What Anyi showed is that the genetic architecture of the butterflies is ancient. And It has been preserved for thousands of years and plays a crucial role in creating the forms that we see in its wings,

The butterflies wings  in many cultures have been attributed powers: seeing nines, faces, and eyes in the wings of the butterfly por example, but,  this figures actually are consequence of the WNT gene. The team led by Mazo studied five species of butterflies: the Junonia coenia, also known as the deer's eye; the Vanessa cardui; the Heliconius himera; the Agraulis vanillae and the Danaus plexippus or monarch.

Anyi selected 46 regions of open #chromatin and used CRISPR, which is a new genetic editing technique that is revolutionizing biology.
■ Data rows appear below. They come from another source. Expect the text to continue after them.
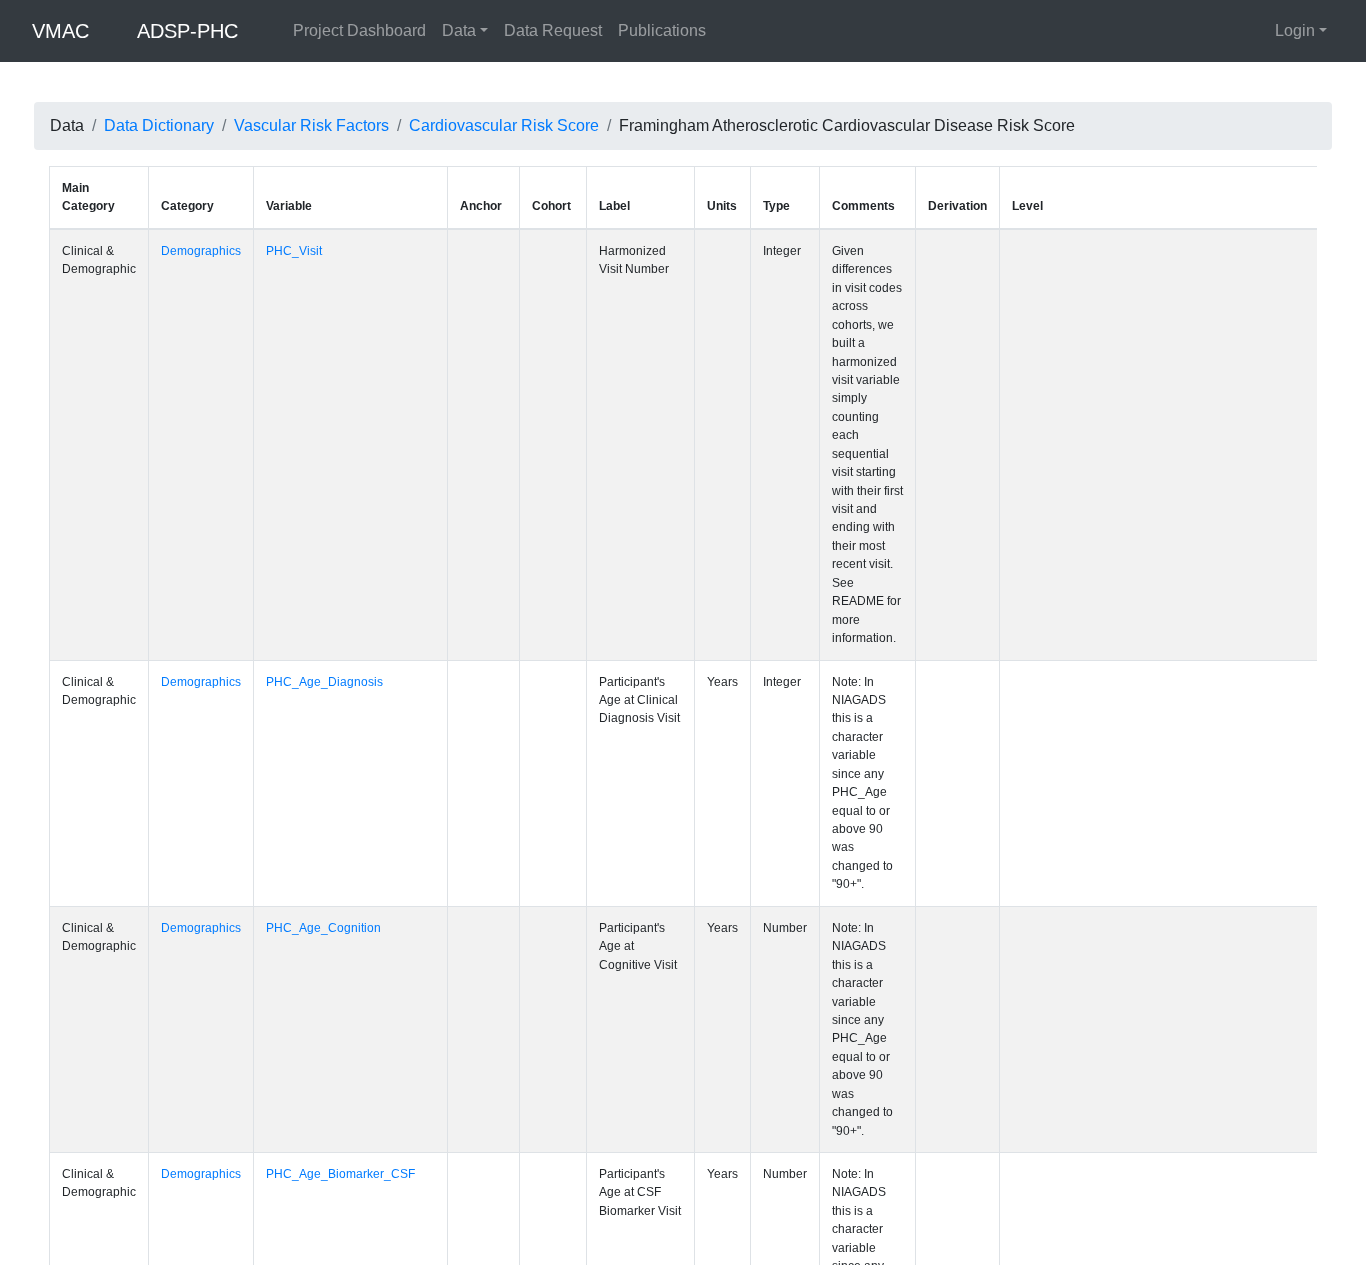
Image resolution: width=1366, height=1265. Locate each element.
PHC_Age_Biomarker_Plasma (349, 904)
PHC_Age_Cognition (323, 633)
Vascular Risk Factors (311, 125)
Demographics (201, 251)
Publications (662, 30)
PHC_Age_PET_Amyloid (334, 1175)
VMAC (60, 31)
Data (459, 30)
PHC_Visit (294, 251)
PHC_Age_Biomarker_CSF (340, 768)
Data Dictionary (159, 125)
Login (1295, 30)
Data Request (553, 30)
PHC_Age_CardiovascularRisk (350, 1040)
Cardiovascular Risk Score (504, 125)
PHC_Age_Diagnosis (324, 497)
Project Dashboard (359, 30)
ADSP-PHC (187, 31)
The acronym CRISPR is the name of repetitive sequences present in the DNA of bacteria, which function as autovaccines. They contain the genetic material of viruses that have attacked bacteria in the past, which is why they can recognize if the infection is repeated and defend against it by cutting the DNA of the invaders.
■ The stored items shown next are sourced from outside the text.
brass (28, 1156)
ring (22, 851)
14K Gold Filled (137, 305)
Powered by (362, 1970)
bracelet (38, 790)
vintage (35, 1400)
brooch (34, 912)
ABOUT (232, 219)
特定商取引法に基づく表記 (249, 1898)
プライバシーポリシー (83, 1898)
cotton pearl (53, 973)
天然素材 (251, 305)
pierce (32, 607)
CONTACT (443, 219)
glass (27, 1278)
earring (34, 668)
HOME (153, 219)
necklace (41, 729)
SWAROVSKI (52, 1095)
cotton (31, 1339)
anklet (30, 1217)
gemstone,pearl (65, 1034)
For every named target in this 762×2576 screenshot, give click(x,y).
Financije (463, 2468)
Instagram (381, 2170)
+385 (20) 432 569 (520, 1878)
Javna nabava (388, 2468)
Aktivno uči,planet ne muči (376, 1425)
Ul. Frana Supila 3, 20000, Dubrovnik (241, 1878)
 So, she used CRISPR  to alter their function in 5 species. I injected about 18,000 butterfly eggs. The results are mosaic phenotypes in the wings.

To find the switches that control the activity of this gene, they managed to detect DNA regions in cells extracted from the wing in the development of these five species. The team led by Mazo Vargas found that there are many switches for the five butterfly species they studied. However, they all have such diverse aspects that the researchers expected that these regulatory or control sequences would be very different, but they realized that this is not the case.

WntA “outlines” colorful patterns of many butterfly species. The expression of this gene has changed repeatedly during evolution, we investigate the regulatory architecture and its conservation. Say Anyi

According to Dr. Mazo Vargas, studying the wings of these insects allows scientists like her to try to understand how DNA works as a variant and how it could be preserved. Also, the colors and patterns of the wings of butterflies are very important. Not only to camouflage themselves but also to play an essential role in communication or the search for a mate.

Having this extensive knowledge is an excellent starting point to delve further, to analyze how genes and specific DNA sequences are involved in the formation of these patterns and how these processes may also be changing. All those patterns that we see are encoded in the DNA.

 “In butterflies, it is very interesting because we know that there is a group of genes that are always repeated in these species that look so different”, says the scientist who five years ago also made a publication in which she precisely identified the WntA gene as an important factor in establishing wing patterns in many species of butterflies.

Today the biologist works on the continuation of her research. The gene she studies, WntA, is described as being in charge of only sketching the design that the wings carry, After it, other genes come to fill it, build it, and give it color. And the Colombian researcher wants to understand what these genes are, how they do it, and if that can vary among some of the species that are the object of her study.